Attended the MYNZ Conference 2012: RESPECT N’ REPRESENT! today, organised by Shakti Youth Amabassdors Network. I was delighted to see a conference for young people created by young people. It is also fantastic to see young people learn about respecting and representing for themselves, for who they are and who they believe in. The performances by the different schools were amazing. When everyone is buzzing over the Ching Chong Song at New Zealand Got Talent – eat your heart out – these boys and girls are way better.
As impressed as I am about the conference, I was sitting there feeling very uncomfortable when the issues about racism came up. Look, I deal with ethnic communities all the time and racism is a matter that comes up almost all the time as well. Not news to me. I was not surprise that young people have received racist comments, heard racist comments, and some were brave enough to say that they have been racist themselves.
I was uncomfortable with the remarks by the presenters. Surely, I know, the Chinese were subjected to awful racism because they were the only group that have to pay a poll tax. Yes the Pacific community had the dawn raid. Yes, we have migrants who have to be angelised their names to get a job. Yes, Maori land were confiscated by the crown. Yes, there is still the foreshore and seabed debate. You get my point – I am definitely aware of the racism “colour people” face. Am I angry, hell yeah!

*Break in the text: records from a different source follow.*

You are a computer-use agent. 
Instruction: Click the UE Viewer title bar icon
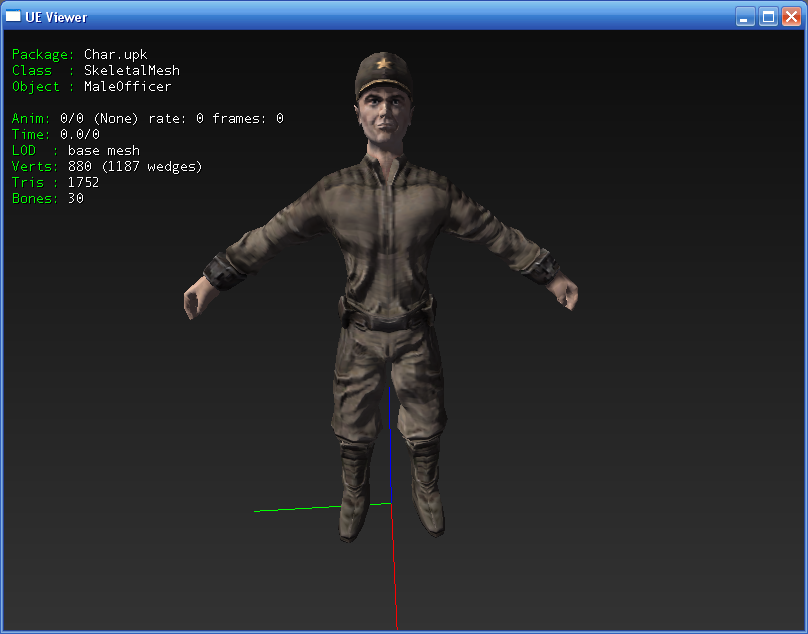[x=14, y=17]
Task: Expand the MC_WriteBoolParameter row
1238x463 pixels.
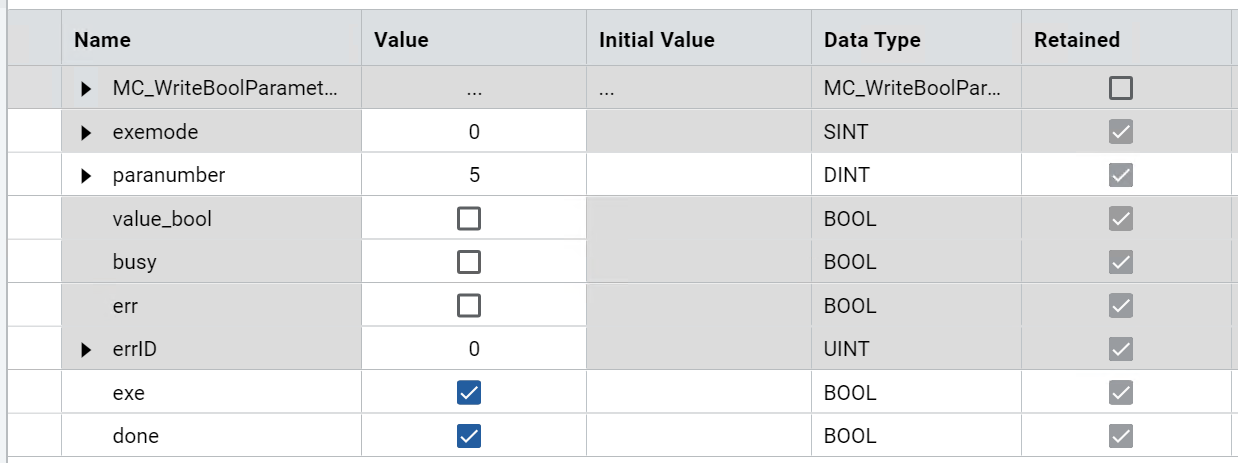Action: click(x=87, y=89)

But in NO circumstances, that makes it right for us to fight racism by using racism.
What am I saying? It is NOT OK to call the Pakeha/Caucasian/New Zealand European “white people”. “White People” are equally diverse. The “white people” who took the land, ask for poll tax, initiated the dawn raid, etc etc are not the same “white people” that recently migrated from the UK, South Africa, Eastern Europe… Not all “white people” come from the same region. Not all “white people” are racist.

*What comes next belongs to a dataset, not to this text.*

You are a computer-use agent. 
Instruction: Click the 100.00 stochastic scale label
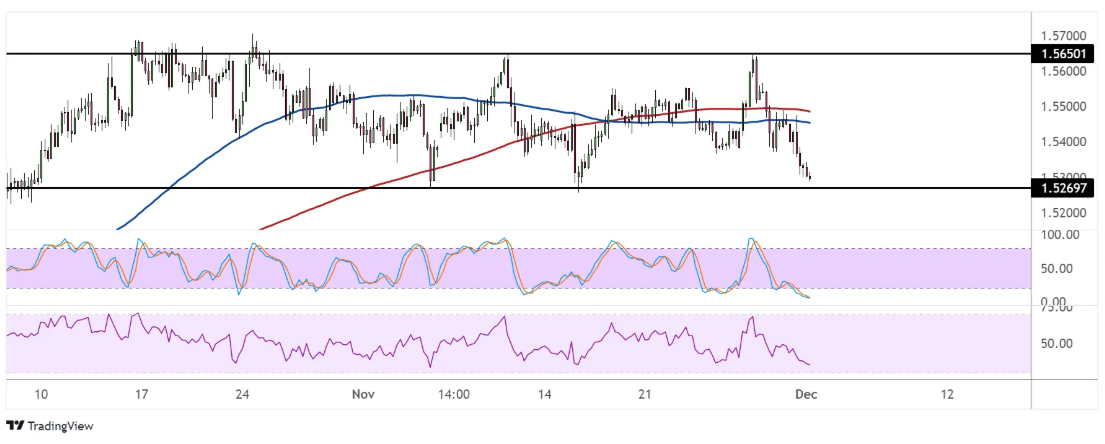1060,235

It is not ok to think that all white people, therefore are privileged. Yes, we know that in general, they make more money, they have a better standard of living, and blondes may have more fun (I’ve been complimented on my blonde hair even though I am not “white!”) . No, it does not mean that therefore they will look down on you just because you are coloured people.
We do need to acknowledged the history and even the current times presents discrimination and racism against people of colour skin. We all do. We all make assumptions of who people are based on their looks, not just their skin colour. However, by just saying “the white people did this” and “the white people did that”, is not going to help promote positive race relationships. Instead, it promotes victimization by making all “coloured people” victims.
I have to confess that perhaps my own perceptions on the presentation had excluded me from listening clearly and enjoy the presentation in a different way, but there is no way, I believe, that we should fight racism with racism. We should instead promote positive race relations instead.